Wils was de eerste die afviel; Oud heeft nog de liefde voor de Stijlkleuren behouden; de later toegetreden van Ravensteyn heeft zijn werk laten overwoekeren door een soort druk Lodewijk XVde ornament; van 't Hoff beert in Engeland! Sic transit...
Na enkele jaren afzonderlijk werken, konden de Europese moderne architecten, dank zij Madame de Mandrot, in haar historisch kasteel te La Sarraz (Zwitserland) samengebracht worden en C.I.A.M. gesticht worden. (Congrès internationaux d'architecture moderne - Congressen voor het nieuwe bouwen). De Hollandse Ciamgroep houdt misschien wel het meest de princiepen hoog, die ze op de soepelste wijze aan de omstandigheden weet aan te passen, zodat van prinzipenreiterei geen sprake is.

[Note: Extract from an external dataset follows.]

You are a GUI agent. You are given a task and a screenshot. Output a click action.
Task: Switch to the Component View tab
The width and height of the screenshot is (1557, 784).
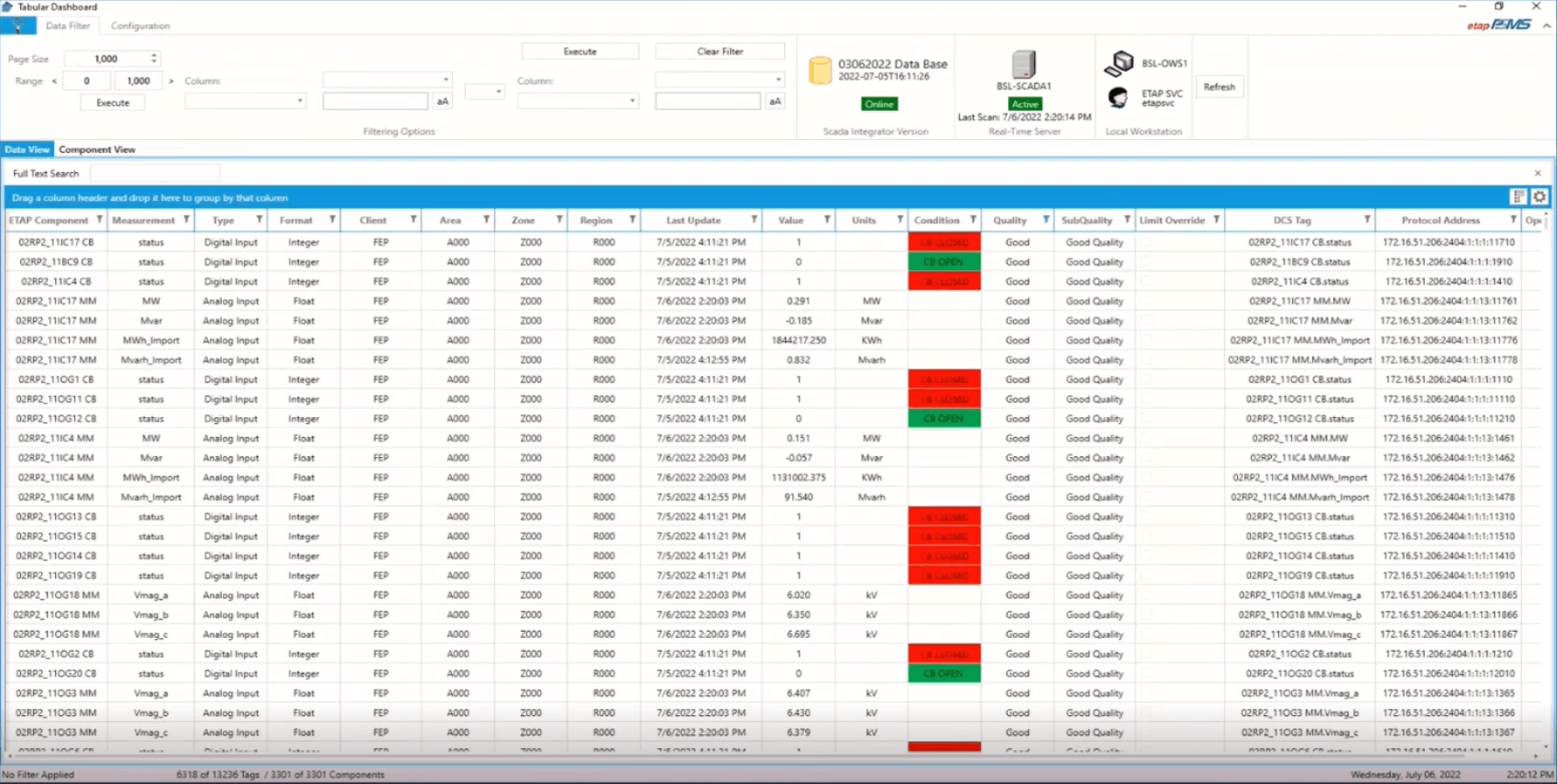coord(97,149)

Uit eerbied en erkentelijkheid was Berlage op de bijeenkomst te La Sarraz uitgenodigd geweest. Ik zie nog hoe de man er op zijn ongemak zat: hij kon niet mee met al die enthousiaste jeugd die meer dan hij het ooit gedaan had, alle overtolligheden over boord gooide!
Heeft de groep De 8, die het grootste aantal Ciamleden leverde niet o.m. de volgende stelling verkondigd: het is niet uitgesloten schoon te bouwen, maar het ware beter voorhands lelijk te bouwen en doelmatig, dan paradearchitectuur op te trekken voor slechte plattegronden.
Ook op andersdenkenden heeft C.I.A.M. heel wat invloed uitgeoefend. In de geregeld gehouden internationale congressen wordt het volledig vraagstuk architectuur en stedebouw zorgvuldig uitgediept, na in ieder land afzonderlijk bestudeerd geweest te zijn. En zo durft C.I.A.M. als doelstelling verkondigen: Het doel van C.I.A.M. is werken voor de vorming van een natuurlijke omgeving, die de emotionele en materiële behoeften van de mens bevredigt en zijn geestelijke groei stimuleert. Leden o.m. Duiker, Bijvoet, Brinkman, Vandervlugt, Vanden Broek, Bakema, Van Tijen, Maaskant, Merkelbach enz.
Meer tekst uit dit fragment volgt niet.